There is no time off in this game, not because anybody’s keeping score, but because you can’t stand moving away from the light. The longing and despair of separation wake you up.

 

From Form to Formless Form

Maharaj-ji’s methods were completely flexible, open to the fluidity of the moment. You couldn’t point to something and say it was a teaching; it was just a momentary situation. It might touch your heart profoundly in that moment, or you might realize its import only years later.

“It is difficult to empty the mind,” Maharaj-ji said, “but it is not necessary to go to the forest. You can do it anywhere.

“Worldly people go outward, but you must go inward like a tortoise, withdrawing the senses within your shell.”

 

Was it a teaching?
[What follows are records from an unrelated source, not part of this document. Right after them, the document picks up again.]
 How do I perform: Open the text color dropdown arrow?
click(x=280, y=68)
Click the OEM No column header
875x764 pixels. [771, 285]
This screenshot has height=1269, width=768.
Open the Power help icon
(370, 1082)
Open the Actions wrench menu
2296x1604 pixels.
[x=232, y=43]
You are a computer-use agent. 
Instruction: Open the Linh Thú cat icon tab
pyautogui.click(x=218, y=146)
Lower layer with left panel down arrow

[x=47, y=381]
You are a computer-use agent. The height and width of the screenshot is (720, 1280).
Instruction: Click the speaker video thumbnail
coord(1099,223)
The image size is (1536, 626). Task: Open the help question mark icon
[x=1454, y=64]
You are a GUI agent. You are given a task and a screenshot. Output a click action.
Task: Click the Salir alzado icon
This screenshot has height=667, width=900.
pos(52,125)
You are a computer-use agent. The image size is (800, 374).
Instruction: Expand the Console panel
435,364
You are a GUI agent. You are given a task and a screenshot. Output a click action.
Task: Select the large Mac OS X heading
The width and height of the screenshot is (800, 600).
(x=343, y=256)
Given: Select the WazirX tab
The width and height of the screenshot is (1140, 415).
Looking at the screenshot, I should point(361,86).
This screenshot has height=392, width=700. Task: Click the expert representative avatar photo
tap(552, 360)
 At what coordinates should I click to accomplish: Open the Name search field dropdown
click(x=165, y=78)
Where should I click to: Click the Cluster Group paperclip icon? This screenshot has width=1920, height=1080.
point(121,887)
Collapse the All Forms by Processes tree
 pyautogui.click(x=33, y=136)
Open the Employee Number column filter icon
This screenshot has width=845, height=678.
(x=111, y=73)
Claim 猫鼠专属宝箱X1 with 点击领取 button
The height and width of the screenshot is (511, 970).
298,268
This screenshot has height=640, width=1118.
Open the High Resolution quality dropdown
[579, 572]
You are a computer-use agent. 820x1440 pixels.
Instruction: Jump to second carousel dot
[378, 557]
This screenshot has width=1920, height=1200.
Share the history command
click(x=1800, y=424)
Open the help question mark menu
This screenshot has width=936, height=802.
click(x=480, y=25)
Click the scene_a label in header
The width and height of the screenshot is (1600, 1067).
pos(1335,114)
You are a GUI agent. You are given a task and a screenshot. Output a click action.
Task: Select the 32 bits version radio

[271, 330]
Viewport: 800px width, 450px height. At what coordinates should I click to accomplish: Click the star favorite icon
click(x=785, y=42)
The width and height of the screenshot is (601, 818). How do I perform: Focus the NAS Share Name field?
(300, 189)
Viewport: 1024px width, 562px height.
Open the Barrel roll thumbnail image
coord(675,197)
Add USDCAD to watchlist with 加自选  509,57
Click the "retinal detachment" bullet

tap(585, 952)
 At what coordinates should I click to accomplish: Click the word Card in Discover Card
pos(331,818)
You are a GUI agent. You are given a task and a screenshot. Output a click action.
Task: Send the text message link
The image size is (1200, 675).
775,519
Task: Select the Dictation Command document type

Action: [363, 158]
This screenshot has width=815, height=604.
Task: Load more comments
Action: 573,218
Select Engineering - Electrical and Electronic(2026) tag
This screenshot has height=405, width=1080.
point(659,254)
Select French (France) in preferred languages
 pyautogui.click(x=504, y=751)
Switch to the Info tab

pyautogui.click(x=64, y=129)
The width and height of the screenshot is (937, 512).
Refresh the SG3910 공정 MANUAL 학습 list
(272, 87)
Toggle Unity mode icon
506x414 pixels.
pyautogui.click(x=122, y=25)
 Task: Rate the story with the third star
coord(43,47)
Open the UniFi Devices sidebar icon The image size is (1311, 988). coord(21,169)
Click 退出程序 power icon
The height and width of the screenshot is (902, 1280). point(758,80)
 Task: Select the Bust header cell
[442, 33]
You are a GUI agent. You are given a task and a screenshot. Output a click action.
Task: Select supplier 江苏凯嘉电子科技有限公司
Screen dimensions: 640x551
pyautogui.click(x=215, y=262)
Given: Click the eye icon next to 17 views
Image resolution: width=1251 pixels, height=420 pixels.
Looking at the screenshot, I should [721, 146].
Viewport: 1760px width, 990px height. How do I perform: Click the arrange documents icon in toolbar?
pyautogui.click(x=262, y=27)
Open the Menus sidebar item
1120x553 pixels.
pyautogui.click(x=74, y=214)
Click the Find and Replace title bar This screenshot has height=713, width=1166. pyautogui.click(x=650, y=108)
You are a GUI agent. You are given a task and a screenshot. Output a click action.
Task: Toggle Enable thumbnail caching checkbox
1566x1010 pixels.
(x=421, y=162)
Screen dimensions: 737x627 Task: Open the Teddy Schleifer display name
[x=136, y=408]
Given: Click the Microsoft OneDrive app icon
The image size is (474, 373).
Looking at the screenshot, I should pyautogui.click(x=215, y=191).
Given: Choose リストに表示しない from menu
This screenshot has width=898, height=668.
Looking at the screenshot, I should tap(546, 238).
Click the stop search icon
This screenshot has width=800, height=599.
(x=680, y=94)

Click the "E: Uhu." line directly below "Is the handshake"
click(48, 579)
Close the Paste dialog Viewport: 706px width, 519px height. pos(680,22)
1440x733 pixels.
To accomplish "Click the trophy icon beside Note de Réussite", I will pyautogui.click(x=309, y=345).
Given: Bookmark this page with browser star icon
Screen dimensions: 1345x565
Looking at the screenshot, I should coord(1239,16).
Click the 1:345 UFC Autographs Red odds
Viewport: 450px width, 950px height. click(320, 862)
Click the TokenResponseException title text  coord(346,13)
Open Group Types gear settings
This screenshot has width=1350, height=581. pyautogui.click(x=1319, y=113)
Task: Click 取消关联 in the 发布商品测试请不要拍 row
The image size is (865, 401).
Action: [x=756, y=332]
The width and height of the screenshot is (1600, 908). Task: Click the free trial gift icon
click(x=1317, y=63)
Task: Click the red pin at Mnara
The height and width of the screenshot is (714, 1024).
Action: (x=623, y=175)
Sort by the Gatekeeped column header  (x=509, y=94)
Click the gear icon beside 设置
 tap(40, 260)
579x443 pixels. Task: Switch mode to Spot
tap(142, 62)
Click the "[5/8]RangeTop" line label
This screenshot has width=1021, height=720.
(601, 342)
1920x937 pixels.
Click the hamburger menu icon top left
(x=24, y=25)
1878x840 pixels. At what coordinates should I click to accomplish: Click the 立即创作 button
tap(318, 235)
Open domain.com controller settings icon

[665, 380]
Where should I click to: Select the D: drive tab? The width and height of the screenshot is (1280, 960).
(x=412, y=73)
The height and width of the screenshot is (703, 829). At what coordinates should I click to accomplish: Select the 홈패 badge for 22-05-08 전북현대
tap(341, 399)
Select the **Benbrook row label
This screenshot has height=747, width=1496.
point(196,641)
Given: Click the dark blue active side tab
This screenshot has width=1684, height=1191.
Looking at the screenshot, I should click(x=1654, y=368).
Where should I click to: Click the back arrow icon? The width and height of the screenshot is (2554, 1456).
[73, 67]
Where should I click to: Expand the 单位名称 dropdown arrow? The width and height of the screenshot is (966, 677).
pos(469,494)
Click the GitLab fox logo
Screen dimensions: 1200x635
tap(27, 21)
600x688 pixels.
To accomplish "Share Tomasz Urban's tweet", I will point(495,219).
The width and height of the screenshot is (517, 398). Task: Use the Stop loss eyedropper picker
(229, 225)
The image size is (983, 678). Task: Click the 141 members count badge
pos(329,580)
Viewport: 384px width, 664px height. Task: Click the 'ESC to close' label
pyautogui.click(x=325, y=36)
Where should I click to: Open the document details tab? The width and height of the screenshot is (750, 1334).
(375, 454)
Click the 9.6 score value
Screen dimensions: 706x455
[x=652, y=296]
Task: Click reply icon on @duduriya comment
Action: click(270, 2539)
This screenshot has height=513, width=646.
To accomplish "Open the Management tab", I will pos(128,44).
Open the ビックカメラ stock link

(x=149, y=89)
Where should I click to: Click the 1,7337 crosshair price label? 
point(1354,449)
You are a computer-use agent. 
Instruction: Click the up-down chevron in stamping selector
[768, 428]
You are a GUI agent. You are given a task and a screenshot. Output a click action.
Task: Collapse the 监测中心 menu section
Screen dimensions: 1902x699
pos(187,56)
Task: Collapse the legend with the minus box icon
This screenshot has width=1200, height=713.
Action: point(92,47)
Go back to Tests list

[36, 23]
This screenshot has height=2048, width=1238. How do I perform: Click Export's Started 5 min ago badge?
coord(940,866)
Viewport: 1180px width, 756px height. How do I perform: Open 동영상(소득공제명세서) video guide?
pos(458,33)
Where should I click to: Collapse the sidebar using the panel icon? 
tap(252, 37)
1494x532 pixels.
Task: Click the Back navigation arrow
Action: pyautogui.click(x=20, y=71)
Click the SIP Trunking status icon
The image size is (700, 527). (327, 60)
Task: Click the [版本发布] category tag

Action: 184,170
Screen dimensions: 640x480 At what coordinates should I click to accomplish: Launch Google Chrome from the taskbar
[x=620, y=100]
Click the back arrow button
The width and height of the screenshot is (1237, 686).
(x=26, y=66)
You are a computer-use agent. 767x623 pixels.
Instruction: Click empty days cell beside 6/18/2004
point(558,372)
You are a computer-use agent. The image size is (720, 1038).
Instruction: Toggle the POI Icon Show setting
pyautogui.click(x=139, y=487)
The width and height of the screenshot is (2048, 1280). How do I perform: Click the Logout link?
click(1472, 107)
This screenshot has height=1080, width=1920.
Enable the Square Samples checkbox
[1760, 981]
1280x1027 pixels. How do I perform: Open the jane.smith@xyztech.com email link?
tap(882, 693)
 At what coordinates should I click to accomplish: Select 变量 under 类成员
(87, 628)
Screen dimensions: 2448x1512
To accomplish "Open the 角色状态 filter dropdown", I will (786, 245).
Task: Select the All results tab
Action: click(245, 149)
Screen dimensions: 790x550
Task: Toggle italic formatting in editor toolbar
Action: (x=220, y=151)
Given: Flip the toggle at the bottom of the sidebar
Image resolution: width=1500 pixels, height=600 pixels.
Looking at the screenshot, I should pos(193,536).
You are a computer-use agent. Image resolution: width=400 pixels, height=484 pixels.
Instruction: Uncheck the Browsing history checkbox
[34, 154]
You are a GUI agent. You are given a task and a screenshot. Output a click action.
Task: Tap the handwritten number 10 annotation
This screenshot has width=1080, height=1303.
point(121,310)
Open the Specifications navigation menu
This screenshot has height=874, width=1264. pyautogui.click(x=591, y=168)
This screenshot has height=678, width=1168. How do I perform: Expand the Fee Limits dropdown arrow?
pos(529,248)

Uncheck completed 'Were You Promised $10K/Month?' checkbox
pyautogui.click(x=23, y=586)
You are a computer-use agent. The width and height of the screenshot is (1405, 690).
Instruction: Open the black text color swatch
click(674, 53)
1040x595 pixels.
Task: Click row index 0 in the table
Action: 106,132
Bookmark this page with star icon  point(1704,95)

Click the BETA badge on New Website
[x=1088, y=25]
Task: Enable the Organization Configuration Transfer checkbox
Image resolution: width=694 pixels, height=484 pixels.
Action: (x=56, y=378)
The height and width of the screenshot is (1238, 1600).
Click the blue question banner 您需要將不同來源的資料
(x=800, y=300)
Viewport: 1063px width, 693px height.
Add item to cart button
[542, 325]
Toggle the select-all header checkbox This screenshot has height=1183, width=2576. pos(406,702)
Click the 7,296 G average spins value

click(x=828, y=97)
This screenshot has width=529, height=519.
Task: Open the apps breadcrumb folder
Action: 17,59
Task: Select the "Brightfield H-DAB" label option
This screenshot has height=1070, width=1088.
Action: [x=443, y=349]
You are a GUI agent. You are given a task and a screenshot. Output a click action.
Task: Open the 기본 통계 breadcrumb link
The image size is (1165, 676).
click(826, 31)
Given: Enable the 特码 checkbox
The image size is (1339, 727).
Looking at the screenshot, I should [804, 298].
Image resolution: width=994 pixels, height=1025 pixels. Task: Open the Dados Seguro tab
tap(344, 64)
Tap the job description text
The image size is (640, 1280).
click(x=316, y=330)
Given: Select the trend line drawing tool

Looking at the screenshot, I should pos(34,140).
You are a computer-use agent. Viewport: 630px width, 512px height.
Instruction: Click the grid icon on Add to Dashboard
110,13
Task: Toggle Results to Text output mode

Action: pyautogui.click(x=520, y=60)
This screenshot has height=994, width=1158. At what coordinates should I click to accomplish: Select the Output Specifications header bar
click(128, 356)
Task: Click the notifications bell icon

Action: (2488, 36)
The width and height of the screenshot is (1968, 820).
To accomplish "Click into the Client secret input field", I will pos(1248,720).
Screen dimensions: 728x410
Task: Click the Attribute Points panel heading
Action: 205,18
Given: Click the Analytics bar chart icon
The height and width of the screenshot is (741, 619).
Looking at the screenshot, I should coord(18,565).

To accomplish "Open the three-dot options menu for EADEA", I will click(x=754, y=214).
Or was it just life? Was it a miracle? Or had life itself taken on a miraculous tinge? Things happened so quickly on so many levels that it was breathtaking, and yet Maharaj-ji evinced a childlike simplicity that we all felt immersed in as well. From time to time he would say things like, “Is it? Isn’t it? What to do?” The form of the teachings just flowed out of that loving quality of

 

his being.

The transmission is just that flow of love. Maharaj- ji’s love touches love in me, and I become that love. The forms that express that love are part of the existential situation. But the transmission is not the form; it’s the love.

In this loving moment you begin to appreciate a new way of being. When you stop for a moment, when you dive into the presence of this moment, the drama goes on, but it’s all just love. You just climb into the moment. It might just be a second. Being in the moment moves you out of time. It’s the timeless moment. In the moment is eternity. In the moment is God. In this timeless moment is where Maharaj-ji’s boundless love connects with my love. Then we can begin to look beyond the forms, into the formless, timeless being from which they emanate.

In this loving awareness of each moment there is also surrender, surrender to the guru, to the moment, to your soul. As Meher Baba said, “Being is dying by loving.”

Then when you look at another being, you are looking at love. Sooner or later you are going to be in love with the whole universe. You’ll be sitting in a

 

place where it’s all just one love. You are love, you are with love. You are in the state of love with all beings.

We learn how to love the universe just the way it is. We learn how to see the universe as the beauty of God’s law made manifest. We learn how to take joy in the moment. We learn how to accept the responsibility that we are all one consciousness in many bodies. We are One Family.